Documents submitted to the Charter Board indicate the plan is to borrow $65.7 million through the Arizona Industrial Development to purchase the schools. A sale for the projected loan amount would result in an $11.8 million profit for Farnsworth by retiring the outstanding lease balance.
In another analysis, the profit from this sale was projected to be as much as $30 million.
From Farnsworth’s perspective, making this organizational change will further strengthen his schools. He explained to the board that “he was requesting the change in organization to strengthen the finances of the roughly 3,000-student school chain.” Farnsworth said the new structure will “avoid property taxes and…qualify for federal education funds.”

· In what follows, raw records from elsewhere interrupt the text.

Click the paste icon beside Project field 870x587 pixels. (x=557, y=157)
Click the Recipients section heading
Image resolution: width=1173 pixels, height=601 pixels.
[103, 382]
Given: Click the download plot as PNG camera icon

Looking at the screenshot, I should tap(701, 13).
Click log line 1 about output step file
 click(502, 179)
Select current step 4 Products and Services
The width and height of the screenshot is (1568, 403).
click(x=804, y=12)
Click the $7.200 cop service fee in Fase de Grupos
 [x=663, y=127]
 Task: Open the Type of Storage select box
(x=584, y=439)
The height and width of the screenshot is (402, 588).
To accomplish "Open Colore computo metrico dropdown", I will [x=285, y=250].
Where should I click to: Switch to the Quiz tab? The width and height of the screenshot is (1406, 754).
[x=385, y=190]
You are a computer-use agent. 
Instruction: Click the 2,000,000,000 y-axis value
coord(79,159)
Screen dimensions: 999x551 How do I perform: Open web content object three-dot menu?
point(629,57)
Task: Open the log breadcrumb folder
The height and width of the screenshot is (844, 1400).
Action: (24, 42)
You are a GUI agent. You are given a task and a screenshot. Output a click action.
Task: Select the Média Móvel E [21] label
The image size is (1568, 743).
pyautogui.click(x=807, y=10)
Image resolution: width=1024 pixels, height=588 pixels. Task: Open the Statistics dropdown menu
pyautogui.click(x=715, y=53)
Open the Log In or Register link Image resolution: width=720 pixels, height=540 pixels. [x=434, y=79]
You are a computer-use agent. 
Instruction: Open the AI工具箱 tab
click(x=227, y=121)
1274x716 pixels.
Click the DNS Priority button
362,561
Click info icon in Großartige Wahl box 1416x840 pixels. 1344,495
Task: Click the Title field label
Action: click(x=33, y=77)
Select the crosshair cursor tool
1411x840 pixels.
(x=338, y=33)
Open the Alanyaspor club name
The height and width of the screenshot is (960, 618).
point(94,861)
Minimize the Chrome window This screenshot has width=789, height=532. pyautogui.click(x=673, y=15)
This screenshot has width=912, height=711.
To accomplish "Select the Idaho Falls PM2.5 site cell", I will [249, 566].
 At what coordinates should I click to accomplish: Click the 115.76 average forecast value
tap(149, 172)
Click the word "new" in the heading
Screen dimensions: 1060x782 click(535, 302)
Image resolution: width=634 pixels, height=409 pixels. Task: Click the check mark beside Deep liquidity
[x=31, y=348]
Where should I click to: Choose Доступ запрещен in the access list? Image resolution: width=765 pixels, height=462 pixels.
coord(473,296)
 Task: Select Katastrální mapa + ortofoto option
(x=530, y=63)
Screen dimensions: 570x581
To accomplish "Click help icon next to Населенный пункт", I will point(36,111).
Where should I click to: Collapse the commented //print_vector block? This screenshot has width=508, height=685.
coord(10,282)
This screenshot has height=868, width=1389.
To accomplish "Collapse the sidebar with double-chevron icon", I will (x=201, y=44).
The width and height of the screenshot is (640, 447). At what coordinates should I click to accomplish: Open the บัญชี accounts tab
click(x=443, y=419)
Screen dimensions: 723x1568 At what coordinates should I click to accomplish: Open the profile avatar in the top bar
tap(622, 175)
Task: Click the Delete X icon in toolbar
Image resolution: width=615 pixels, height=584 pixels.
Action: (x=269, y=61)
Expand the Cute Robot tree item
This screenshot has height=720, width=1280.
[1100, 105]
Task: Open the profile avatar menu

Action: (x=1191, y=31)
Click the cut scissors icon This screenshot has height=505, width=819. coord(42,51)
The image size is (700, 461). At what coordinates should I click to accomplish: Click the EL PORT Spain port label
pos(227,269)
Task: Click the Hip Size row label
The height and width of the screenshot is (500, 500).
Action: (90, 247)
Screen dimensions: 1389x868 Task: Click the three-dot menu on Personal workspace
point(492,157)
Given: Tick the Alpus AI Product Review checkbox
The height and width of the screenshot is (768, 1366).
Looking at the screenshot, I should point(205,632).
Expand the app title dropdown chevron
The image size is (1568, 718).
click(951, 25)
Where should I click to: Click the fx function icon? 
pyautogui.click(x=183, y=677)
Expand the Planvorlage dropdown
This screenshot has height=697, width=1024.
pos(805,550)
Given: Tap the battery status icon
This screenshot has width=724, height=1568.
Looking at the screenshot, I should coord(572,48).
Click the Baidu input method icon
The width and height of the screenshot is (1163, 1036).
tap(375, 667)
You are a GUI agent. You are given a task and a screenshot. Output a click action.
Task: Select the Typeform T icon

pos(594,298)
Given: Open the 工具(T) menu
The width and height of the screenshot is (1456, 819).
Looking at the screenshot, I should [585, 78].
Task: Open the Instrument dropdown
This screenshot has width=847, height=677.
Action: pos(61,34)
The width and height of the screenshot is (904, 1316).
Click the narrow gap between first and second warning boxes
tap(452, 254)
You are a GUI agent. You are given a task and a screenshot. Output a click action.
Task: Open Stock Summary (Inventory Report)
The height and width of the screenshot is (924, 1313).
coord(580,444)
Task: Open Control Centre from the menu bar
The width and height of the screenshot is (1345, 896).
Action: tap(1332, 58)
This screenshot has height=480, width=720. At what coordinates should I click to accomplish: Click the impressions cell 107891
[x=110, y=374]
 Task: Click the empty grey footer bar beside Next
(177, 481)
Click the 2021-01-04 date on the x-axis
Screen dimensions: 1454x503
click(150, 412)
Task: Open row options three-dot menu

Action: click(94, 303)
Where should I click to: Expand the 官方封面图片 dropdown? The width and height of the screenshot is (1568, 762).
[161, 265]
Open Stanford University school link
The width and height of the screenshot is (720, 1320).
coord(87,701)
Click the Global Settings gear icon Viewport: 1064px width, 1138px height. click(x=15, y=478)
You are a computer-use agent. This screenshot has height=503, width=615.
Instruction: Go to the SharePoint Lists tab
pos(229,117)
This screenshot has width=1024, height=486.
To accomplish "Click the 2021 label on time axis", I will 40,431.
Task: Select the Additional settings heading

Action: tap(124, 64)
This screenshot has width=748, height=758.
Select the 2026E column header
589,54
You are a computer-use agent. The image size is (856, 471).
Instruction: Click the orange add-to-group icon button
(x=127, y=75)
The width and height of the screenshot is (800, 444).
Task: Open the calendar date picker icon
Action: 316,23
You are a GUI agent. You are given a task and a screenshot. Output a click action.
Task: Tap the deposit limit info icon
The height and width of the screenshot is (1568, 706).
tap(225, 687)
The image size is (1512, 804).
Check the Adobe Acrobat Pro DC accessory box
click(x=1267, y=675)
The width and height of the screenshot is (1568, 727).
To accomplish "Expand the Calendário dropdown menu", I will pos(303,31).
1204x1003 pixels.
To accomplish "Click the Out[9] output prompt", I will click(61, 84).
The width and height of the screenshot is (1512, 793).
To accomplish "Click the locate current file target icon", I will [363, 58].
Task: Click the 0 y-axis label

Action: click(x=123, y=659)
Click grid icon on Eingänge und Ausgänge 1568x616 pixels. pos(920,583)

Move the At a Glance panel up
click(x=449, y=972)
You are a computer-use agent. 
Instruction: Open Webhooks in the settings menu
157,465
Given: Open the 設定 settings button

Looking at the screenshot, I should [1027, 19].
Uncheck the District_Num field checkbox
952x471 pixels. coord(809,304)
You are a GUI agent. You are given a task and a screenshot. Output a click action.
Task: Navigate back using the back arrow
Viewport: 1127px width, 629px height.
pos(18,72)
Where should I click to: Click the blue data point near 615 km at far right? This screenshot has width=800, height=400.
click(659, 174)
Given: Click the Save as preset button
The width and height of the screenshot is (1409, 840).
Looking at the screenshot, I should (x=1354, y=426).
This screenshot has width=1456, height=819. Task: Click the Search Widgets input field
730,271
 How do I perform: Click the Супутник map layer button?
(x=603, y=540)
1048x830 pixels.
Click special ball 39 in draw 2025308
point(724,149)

What he didn’t explain was why in that process it was necessary for him to profit so greatly. However, as the Arizona Republic tells it, a brief interview with Farnsworth revealed his belief that “he is deserving of a big financial reward because he took the risk in 1995 to start his charter school chain and personally guaranteed millions of dollars in loans to launch Benjamin Franklin.”
The Republic points out that Farnsworth made it hard to ensure greater accountability when he “joined other Republicans at the legislature this past session in blocking Democrats’ efforts to require charter schools be more transparent about their finances. He also supported an amendment to the budget that ensured charter schools wouldn’t be subject to new, strict procurement and gift laws imposed on district schools.”
The financial details of this transaction are so troubling that they mask another part of the transfer that should be of concern. The new organization that’s now responsible for the education of 3,000 students has no experience running schools! Its three-person board, recruited by Farnsworth, does not include an educator or anyone with prior educational experience. Another organization will be hired at government expense to operate the schools, and it seems very likely that Farnsworth’s organization will be awarded the contract. From the state charter board’s vantage point, this is of no concern and was not considered before approving the transfer.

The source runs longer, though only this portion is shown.